In Russland wandelte sich die Rezeption von Verbrechen und Strafe mit der Rezeption Dostojewskis insgesamt. Bereits Ende des 19. Jahrhunderts stand einem „demokratischen“ Verständnis des Autors ein christliches, mystisches, protosymbolistisches gegenüber – so sah ihn vor allem sein Freund, der Philosoph Wladimir Solowjow. Für Solowjow war offensichtlich, dass die Romanidee aus der Biografie des Autors herrührt, der genau wie Raskolnikow während seiner Zeit in der Strafkolonie eine geistige Läuterung erfuhr.

DATENSÄTZE —
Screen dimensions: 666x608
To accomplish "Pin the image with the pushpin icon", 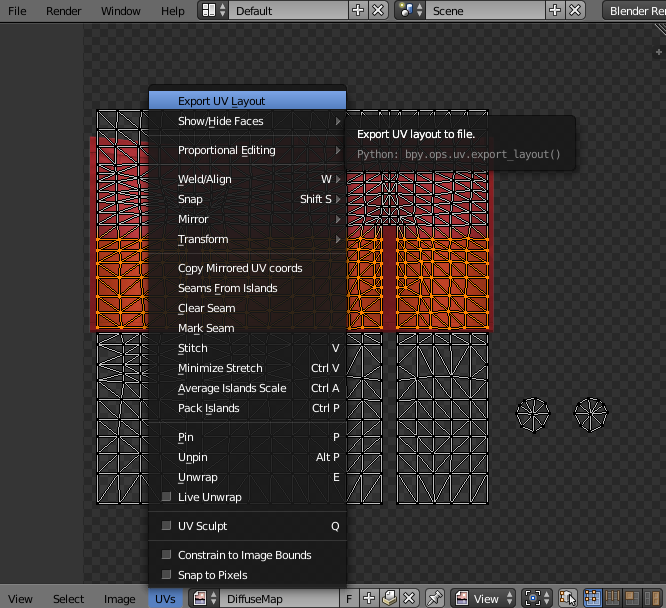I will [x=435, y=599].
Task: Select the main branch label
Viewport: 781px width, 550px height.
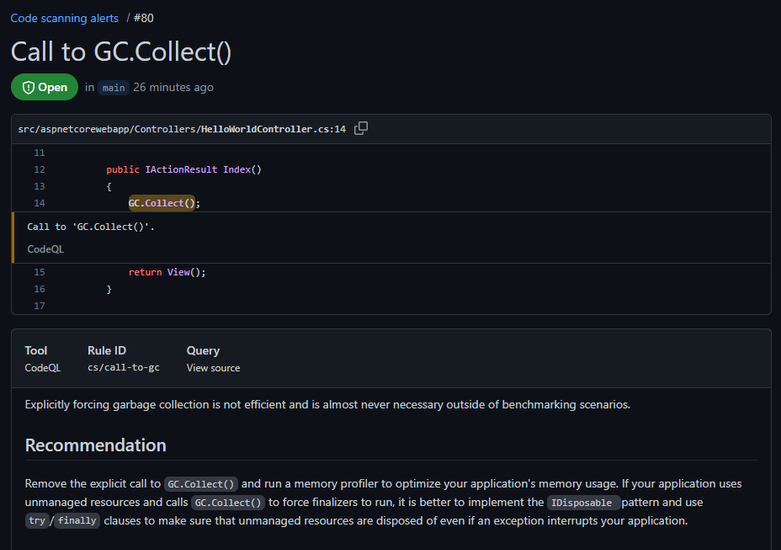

---

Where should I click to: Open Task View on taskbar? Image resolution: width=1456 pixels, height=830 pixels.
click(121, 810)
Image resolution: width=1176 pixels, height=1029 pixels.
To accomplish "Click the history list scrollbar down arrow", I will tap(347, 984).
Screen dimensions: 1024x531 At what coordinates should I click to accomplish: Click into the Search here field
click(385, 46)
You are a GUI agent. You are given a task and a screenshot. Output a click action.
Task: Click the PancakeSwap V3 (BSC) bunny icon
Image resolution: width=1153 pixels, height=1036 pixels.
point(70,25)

AUFGABEN —
**A)** Zitieren Sie aus dem Text über die Rezeption von Verbrechen und Strafe die Stelle von „In Russland wandelte“ bis „geistige Läuterung erfuhr.“.
**B)** Nennen Sie alle Personen und Romanfiguren, die der Text über die Rezeption von Verbrechen und Strafe mit Namen erwähnt.

LÖSUNGEN —
**A)**
In Russland wandelte sich die Rezeption von Verbrechen und Strafe mit der Rezeption Dostojewskis insgesamt. Bereits Ende des 19. Jahrhunderts stand einem „demokratischen“ Verständnis des Autors ein christliches, mystisches, protosymbolistisches gegenüber – so sah ihn vor allem sein Freund, der Philosoph Wladimir Solowjow. Für Solowjow war offensichtlich, dass die Romanidee aus der Biografie des Autors herrührt, der genau wie Raskolnikow während seiner Zeit in der Strafkolonie eine geistige Läuterung erfuhr.

**B)** Dostojewski, Wladimir Solowjow, Raskolnikow